Not only is it important to some that the general public celebrates Pride, it is also comforting for others to know that ACC celebrates with them. Having an entry in the parade shows that ACC is supportive to those that are members of the LGBTQ community.

“Knowing that ACC is involved regardless of the political or religious rhetoric, shows me that the school supports an equitable environment that is committed to treating all of its students with respect,” SIlverthorne said. “Just simply having ACC attend, and show their support for LGBTQ rights goes a long way in making not only me feel welcome, but also other LGBTQ students as well.”

The Pride Parade is a sight to see for many first-timers. Silverthorne believes that while it may be fun to attend, there’s a lesson that attendees should walk away with.

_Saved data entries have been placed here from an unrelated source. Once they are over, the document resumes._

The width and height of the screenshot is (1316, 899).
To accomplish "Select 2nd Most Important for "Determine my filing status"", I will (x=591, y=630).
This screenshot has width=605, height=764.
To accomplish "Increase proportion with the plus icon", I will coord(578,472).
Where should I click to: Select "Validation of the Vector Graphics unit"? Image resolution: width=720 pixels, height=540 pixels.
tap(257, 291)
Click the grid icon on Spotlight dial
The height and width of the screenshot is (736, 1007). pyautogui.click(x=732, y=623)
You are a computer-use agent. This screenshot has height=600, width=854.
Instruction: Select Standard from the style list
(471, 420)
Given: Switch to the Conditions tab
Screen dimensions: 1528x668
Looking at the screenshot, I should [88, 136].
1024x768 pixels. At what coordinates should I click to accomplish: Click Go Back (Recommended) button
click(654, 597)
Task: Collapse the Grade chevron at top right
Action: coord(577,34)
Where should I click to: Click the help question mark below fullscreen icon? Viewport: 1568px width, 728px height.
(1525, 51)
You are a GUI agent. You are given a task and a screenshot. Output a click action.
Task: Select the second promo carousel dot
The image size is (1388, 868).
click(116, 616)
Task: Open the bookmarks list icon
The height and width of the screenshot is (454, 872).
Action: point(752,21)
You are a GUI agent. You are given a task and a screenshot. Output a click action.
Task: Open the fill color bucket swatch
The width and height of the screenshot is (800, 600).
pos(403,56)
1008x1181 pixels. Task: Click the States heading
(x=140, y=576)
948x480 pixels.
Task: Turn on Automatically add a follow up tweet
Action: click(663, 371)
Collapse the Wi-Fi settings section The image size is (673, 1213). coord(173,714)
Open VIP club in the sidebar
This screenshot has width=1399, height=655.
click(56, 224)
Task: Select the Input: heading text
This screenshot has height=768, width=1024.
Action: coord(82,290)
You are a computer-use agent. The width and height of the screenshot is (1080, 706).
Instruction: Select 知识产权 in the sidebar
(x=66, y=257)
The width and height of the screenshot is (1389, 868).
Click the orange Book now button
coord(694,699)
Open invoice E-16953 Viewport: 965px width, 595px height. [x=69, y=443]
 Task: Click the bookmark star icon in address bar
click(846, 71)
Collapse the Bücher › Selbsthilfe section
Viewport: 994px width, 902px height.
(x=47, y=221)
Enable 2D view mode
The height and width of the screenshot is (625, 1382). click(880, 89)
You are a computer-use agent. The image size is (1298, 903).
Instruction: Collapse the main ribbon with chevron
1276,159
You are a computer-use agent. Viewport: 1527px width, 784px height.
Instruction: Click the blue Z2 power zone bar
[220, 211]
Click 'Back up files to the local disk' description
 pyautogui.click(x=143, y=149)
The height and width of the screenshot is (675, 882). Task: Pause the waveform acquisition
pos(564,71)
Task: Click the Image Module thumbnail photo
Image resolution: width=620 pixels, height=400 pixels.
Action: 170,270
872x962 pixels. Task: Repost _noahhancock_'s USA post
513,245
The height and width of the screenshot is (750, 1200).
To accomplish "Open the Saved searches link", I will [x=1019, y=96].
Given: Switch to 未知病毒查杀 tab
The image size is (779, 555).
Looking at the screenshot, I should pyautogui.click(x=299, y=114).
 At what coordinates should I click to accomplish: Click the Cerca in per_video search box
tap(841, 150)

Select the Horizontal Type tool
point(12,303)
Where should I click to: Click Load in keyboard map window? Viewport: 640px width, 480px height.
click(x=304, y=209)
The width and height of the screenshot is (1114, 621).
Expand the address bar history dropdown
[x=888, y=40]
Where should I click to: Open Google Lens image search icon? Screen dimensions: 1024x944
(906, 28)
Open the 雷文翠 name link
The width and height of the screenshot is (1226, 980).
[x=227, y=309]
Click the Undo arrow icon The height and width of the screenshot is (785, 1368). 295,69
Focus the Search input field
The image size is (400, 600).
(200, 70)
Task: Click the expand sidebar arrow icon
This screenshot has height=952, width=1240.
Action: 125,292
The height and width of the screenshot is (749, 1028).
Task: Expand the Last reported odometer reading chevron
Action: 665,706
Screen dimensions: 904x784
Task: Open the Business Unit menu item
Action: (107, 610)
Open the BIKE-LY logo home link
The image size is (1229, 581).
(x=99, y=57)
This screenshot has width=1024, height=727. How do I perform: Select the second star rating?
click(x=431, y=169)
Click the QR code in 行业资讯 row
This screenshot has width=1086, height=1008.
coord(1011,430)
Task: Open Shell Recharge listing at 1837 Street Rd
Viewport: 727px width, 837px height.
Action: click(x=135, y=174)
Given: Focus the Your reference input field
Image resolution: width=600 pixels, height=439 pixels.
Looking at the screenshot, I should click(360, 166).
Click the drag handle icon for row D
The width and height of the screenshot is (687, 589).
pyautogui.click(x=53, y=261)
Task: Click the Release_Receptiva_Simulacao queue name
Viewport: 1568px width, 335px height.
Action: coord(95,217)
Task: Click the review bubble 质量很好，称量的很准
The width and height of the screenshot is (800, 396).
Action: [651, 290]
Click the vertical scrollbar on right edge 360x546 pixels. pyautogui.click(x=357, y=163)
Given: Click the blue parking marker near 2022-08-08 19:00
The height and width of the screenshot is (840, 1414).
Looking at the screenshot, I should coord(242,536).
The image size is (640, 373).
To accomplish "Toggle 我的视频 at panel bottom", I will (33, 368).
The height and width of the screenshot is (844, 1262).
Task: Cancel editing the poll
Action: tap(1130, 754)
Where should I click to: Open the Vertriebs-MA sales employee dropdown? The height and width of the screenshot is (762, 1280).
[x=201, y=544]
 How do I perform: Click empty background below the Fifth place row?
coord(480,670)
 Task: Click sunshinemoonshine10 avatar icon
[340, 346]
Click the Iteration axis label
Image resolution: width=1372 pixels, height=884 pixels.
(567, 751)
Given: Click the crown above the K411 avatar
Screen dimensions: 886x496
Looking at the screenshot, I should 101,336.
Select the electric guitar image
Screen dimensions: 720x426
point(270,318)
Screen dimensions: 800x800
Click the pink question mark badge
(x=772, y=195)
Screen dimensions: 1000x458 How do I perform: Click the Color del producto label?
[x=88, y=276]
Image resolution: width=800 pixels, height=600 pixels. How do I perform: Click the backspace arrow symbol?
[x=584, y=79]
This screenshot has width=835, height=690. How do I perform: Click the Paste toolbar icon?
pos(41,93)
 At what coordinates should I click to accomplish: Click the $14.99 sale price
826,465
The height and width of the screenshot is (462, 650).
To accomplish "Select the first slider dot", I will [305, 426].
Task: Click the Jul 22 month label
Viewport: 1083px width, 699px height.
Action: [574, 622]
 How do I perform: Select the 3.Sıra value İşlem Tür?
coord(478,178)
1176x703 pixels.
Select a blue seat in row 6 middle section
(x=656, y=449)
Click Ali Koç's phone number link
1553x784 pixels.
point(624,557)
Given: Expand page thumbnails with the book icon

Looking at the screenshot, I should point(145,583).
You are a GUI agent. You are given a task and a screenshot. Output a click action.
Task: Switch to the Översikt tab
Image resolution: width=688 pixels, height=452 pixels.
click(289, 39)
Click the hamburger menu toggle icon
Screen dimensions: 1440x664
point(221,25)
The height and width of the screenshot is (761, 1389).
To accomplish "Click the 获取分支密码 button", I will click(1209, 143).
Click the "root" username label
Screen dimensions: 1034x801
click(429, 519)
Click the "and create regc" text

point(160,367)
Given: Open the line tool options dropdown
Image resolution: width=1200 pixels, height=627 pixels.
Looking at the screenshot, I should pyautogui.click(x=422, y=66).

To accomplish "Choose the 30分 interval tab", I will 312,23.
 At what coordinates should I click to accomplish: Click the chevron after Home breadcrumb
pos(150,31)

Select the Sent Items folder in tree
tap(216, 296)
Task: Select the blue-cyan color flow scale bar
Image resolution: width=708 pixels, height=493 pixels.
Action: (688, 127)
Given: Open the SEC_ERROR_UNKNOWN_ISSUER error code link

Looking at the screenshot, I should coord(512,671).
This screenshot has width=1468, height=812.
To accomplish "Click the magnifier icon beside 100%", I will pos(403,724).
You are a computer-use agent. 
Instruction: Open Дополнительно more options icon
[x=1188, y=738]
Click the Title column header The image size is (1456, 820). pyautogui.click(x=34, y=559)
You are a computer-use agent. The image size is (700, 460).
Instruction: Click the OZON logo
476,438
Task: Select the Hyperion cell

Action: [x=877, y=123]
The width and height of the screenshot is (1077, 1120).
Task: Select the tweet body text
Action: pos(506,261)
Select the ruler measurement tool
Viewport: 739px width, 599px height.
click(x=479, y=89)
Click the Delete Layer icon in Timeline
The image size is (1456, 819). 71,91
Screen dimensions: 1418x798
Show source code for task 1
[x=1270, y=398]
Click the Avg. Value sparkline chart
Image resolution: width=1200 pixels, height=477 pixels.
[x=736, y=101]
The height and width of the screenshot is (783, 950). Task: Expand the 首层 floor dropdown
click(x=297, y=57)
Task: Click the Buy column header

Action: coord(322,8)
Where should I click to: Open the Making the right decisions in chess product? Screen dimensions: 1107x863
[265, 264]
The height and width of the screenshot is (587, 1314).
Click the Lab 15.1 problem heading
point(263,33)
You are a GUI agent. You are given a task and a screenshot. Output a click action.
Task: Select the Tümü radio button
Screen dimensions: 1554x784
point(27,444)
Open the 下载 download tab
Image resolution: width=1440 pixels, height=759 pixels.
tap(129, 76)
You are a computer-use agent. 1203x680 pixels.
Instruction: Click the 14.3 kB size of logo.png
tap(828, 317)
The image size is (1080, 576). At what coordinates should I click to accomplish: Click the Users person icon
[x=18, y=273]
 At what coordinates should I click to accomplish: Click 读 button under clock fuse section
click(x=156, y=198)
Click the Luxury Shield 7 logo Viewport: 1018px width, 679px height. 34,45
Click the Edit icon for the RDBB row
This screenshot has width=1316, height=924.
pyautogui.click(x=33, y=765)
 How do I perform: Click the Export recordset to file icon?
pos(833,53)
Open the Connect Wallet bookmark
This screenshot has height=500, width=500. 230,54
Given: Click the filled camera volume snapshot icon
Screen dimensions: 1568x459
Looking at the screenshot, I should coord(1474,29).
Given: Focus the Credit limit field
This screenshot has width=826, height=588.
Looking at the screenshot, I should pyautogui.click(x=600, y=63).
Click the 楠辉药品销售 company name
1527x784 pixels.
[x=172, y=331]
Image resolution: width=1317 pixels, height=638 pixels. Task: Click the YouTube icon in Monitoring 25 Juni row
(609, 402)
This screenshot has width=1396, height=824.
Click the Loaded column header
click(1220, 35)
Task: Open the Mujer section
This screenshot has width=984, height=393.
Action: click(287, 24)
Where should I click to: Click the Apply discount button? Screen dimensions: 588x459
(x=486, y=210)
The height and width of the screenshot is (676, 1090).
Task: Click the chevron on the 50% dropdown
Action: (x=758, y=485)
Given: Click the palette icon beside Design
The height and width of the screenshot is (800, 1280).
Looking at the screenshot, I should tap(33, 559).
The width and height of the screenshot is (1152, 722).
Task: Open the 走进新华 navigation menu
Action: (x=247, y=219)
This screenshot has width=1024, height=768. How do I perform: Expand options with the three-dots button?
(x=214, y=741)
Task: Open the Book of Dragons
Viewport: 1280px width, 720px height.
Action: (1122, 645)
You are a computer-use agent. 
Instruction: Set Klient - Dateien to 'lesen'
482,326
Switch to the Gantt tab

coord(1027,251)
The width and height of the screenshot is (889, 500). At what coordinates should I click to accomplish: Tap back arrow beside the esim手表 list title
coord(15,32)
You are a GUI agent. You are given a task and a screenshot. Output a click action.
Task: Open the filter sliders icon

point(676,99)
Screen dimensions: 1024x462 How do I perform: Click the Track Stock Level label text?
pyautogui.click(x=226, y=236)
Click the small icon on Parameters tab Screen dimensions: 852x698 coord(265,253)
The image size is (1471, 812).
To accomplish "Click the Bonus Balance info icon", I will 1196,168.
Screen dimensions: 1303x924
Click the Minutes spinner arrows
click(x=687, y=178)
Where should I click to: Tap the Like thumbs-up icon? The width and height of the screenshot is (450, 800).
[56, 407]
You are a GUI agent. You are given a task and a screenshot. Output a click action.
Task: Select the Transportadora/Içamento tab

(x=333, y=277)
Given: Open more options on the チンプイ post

“If someone went to Pride and had to learn something, I think that they should learn that we’re just like everyone else – people who value our freedom,” Silverthorne said. “We also value our liberty and our ability to search for happiness in the one life that we get. LGBTQ lives are just as important as theirs, or anyone else for that matter.”

Due to weather complications from Hurricane Harvey, the Pride Parade was rescheduled. The Pride Festival is set for October 21st in Austin at Fiesta Gardens.